Clinical investigations show that the population of patients with both diabetes and malignancies is growing (Currie et al. 2009, Westley & May 2013). According to statistic data, 47% of liver cancer patients and 16% of breast cancer patients also suffer from diabetes (Davila et al. 2005, Wolf et al. 2005). Diabetes has long been considered as a high risk factor for malignancies, which increases the incidence of diverse varieties of cancer (Currie et al. 2009, Gallagher & LeRoith 2011), including liver, breast (Larsson et al. 2007), colon (Yang et al. 2004), pancreatic (Everhart & Wright 1995, Rahn et al. 2017) and kidney cancer (Moore et al. 1998). Diabetes not only influences the occurrence and progression of malignancies, but also impairs the sensitivity of chemotherapy (Richardson & Pollack 2005). In the latest retrospective review, compared with non-diabetic cancer patients, diabetic cancer patients showed an obvious increase of recurrence and death rates after chemotherapy (Bonovas et al. 2004, Barone et al. 2008, Currie et al. 2009, Srokowski et al. 2009). Diabetic rectal cancer patients are less sensitive to neo-adjuvant chemotherapy than non-diabetic cancer patients (Caudle et al. 2008). Compared with other cancers, diabetes mellitus is more closely associated with hepatocellular carcinoma (HCC) (Yang et al. 2016). Diabetes also reduces the sensitivity of liver cancer patients to intra-arterial chemotherapy (Feng et al. 2011a). Although the impact of diabetes mellitus on complications and outcomes of chemotherapy has gained much attention in clinical studies, whether diabetes impaired chemotherapeutic sensitivity in HCC is not clear.
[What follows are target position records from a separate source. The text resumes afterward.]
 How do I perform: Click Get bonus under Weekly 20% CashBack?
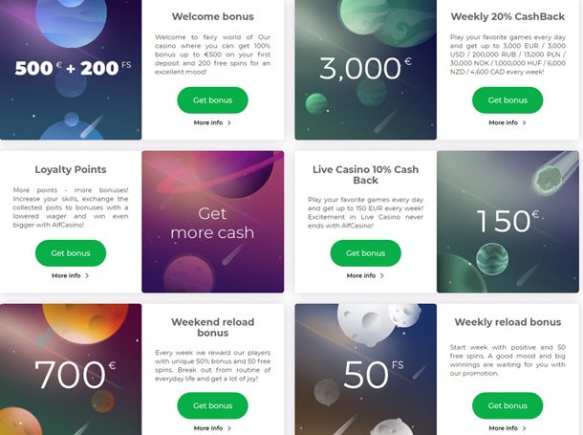tap(507, 100)
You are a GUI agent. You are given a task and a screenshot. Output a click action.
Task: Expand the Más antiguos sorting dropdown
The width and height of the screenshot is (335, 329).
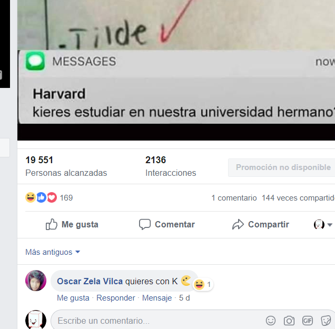tap(53, 252)
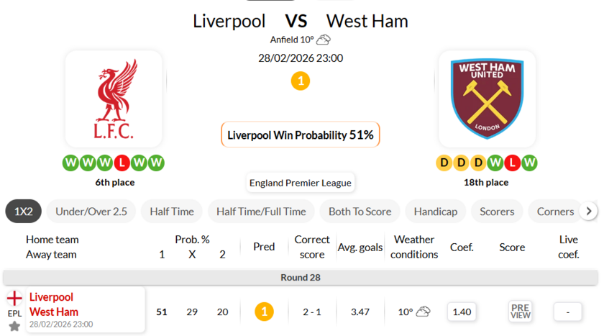Click the 1.40 coefficient button

(462, 312)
Adriamycin (ADR) is widely used as a first-line anti-hepatoma drug alone or in combination (Judson et al. 2014). Multiple action mechanisms are involved in ADR-induced apoptosis, intercalating with DNA and RNA synthesis, inhibiting topoisomerase II leading to DNA strand breakages, causing the formation of reactive oxygen species and free radical damage on cells (Salzano et al. 2014, Yang et al. 2014a). Despite its multifactorial antitumor activity, only 20% of HCC patients respond to ADR treatment. Whether hyperglycemia is associated with decreased sensitivity to ADR remained unknown.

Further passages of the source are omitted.